Towards Improved Sentence Representations using Token Graphs
New method maintains 97% accuracy even when 90% of tokens are random noise, revolutionizing sentence embeddings.
A research team from the University of Cambridge and TU Wien has introduced GLOT (Graph-based Learning Over Tokens), a novel pooling method that dramatically improves how large language models create sentence embeddings. Published at ICLR 2026, GLOT addresses a fundamental weakness in standard approaches like mean pooling, which treat tokens as independent units and discard the rich relational information captured by transformer self-attention layers. By reframing pooling as relational learning, GLOT constructs a latent token-similarity graph from a frozen LLM's outputs, then refines representations using a lightweight graph neural network before aggregation.
The technical breakthrough is substantial: in stress tests where 90% of tokens were random distractors, GLOT maintained over 97% accuracy while baseline methods completely collapsed. The system achieves competitive performance on benchmarks like GLUE and MTEB while using 20x fewer trainable parameters than state-of-the-art methods and speeding up training by over 100x compared to parameter-efficient fine-tuning (PEFT) approaches. This efficiency comes from GLOT's ability to leverage the existing structure in pre-trained models without modifying their weights, supported by theoretical analysis showing its expressive power. The work establishes token graph learning as a powerful paradigm for efficiently adapting frozen LLMs to downstream tasks.

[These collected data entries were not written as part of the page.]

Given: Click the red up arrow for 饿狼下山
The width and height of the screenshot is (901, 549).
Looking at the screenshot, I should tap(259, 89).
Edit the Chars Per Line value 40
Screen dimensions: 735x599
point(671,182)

- GLOT maintains 97% accuracy even when 90% of input tokens are random noise, showing extreme robustness
- Uses 20x fewer trainable parameters than state-of-the-art methods while matching performance on GLUE/MTEB benchmarks
- Trains 100x faster than parameter-efficient fine-tuning methods by operating on frozen LLM outputs
Why It Matters
Enables dramatically better sentence embeddings from existing LLMs without expensive retraining, improving RAG and classification systems.